> _Problem requirements_:
Among the entries below, take the line with "Click the red 2,574.34 upper band price tag" and the line with "Given: Click the 9.3% share value", and output them and every line between them exactly, with nothing else.

> _Records provided_:
- Opening Delimiter -

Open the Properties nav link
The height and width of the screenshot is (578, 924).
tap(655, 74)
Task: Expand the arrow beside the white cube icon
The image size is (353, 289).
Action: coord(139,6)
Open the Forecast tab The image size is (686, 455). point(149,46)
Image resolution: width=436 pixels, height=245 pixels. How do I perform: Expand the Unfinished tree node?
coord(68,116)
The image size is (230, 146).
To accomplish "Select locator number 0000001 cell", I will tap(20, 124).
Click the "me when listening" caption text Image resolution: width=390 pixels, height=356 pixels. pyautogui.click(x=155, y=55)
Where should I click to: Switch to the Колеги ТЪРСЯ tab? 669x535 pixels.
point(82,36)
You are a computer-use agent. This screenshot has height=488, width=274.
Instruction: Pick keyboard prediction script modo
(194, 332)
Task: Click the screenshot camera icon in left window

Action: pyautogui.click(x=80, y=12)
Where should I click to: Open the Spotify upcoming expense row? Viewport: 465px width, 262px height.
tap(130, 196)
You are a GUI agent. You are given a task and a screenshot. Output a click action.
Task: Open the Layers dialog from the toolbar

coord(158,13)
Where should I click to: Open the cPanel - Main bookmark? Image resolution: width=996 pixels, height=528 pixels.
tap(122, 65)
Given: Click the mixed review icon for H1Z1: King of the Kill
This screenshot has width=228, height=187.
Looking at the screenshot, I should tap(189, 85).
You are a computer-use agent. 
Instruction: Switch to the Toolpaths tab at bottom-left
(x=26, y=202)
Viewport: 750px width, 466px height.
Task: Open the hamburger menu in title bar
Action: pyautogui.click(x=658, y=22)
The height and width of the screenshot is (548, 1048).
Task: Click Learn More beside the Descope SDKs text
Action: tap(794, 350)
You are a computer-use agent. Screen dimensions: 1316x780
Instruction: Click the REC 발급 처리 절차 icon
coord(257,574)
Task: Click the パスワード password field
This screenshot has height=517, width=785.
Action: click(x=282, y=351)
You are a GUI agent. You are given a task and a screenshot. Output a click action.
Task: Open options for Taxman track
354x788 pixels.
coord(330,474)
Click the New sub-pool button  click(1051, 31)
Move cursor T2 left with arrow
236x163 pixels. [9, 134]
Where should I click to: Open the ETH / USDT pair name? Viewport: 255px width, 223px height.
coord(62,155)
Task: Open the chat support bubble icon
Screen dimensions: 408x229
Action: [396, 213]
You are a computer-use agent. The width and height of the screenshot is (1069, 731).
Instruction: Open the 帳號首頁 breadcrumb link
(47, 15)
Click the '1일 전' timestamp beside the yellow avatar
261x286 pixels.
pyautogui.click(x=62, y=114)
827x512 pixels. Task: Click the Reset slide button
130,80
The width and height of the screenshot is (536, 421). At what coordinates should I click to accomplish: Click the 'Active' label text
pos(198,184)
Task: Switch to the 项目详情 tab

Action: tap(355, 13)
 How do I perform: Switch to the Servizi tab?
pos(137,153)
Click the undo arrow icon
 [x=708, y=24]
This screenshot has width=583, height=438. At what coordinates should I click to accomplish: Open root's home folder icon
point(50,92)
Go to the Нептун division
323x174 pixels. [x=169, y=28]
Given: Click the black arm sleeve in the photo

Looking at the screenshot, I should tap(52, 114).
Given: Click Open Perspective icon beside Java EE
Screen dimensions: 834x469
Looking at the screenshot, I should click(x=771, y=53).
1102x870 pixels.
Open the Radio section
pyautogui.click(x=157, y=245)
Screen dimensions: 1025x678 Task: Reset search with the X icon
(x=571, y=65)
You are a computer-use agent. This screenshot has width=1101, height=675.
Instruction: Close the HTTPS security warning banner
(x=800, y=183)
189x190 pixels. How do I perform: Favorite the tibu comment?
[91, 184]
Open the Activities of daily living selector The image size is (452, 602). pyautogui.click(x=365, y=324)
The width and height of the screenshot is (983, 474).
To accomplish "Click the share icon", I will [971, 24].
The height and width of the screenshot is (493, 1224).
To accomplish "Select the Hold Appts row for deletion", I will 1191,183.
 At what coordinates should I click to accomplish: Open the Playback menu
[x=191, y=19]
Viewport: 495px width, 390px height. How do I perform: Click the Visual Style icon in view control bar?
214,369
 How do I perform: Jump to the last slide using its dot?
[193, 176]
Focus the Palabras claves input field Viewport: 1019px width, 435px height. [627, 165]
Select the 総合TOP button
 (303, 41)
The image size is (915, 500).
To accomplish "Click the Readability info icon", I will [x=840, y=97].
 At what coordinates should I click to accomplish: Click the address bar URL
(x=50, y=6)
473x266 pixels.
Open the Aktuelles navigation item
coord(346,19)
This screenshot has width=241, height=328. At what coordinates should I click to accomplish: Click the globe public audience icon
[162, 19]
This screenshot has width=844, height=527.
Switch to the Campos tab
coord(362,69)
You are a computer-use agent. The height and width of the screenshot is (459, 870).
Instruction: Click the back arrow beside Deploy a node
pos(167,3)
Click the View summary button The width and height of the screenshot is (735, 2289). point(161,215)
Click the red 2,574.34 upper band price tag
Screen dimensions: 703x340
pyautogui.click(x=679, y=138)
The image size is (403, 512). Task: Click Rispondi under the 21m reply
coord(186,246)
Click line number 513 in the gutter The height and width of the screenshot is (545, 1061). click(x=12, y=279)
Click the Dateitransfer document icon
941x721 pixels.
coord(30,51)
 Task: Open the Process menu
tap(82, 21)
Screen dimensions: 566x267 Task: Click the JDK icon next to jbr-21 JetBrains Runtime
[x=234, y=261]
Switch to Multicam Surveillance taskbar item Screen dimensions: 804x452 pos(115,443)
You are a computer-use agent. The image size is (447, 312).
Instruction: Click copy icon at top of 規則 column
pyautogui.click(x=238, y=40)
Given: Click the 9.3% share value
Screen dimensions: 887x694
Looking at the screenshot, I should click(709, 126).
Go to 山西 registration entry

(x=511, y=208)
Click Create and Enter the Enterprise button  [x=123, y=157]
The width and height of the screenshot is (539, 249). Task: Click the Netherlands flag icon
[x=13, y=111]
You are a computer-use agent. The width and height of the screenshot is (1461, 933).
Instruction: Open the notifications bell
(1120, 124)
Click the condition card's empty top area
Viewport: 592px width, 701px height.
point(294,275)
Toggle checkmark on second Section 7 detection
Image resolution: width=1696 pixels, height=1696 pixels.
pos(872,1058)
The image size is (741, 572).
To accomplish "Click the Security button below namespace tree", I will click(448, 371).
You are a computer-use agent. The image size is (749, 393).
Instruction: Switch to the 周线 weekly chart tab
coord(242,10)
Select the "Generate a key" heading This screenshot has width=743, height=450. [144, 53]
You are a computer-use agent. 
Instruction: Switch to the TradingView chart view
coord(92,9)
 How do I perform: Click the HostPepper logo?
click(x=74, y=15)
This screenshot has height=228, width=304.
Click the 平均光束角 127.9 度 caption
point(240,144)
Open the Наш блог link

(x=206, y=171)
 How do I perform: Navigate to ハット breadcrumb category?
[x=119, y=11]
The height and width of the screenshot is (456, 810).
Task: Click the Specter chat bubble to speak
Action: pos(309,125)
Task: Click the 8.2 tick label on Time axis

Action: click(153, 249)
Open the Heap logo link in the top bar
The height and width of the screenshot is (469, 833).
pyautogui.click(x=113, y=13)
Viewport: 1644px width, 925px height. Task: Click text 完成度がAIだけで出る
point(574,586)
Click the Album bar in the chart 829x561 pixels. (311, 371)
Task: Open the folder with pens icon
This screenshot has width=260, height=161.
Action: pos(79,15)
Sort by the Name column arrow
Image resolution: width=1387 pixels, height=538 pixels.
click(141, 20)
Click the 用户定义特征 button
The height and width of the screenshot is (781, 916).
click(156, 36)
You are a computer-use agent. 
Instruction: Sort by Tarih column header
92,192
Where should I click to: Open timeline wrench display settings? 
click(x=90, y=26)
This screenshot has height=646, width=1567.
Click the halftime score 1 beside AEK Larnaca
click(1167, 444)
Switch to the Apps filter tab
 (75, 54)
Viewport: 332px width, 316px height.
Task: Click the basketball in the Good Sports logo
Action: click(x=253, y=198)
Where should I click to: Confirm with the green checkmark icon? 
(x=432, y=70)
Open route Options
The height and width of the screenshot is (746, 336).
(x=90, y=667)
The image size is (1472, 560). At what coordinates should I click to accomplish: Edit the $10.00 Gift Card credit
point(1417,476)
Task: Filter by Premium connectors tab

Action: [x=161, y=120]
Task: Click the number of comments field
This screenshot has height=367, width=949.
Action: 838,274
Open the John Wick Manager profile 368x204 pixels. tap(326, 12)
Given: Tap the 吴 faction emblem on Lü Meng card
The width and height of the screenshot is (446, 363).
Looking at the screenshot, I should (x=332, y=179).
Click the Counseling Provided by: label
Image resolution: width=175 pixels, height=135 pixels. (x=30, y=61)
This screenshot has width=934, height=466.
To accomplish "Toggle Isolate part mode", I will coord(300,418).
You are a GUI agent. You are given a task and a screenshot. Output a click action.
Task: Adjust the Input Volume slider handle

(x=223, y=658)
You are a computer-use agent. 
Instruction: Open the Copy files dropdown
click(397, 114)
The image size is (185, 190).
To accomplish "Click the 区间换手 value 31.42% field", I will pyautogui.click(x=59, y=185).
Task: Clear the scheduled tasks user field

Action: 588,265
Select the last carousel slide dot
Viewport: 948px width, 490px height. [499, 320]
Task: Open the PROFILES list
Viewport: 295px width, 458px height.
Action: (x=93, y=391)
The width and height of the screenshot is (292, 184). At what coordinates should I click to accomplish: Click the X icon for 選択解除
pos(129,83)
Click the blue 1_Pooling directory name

- Closing Delimiter -

> _Written reply_:
Click the red 2,574.34 upper band price tag
Screen dimensions: 703x340
pyautogui.click(x=679, y=138)
The image size is (403, 512). Task: Click Rispondi under the 21m reply
coord(186,246)
Click line number 513 in the gutter The height and width of the screenshot is (545, 1061). click(x=12, y=279)
Click the Dateitransfer document icon
941x721 pixels.
coord(30,51)
 Task: Open the Process menu
tap(82, 21)
Screen dimensions: 566x267 Task: Click the JDK icon next to jbr-21 JetBrains Runtime
[x=234, y=261]
Switch to Multicam Surveillance taskbar item Screen dimensions: 804x452 pos(115,443)
You are a computer-use agent. The image size is (447, 312).
Instruction: Click copy icon at top of 規則 column
pyautogui.click(x=238, y=40)
Given: Click the 9.3% share value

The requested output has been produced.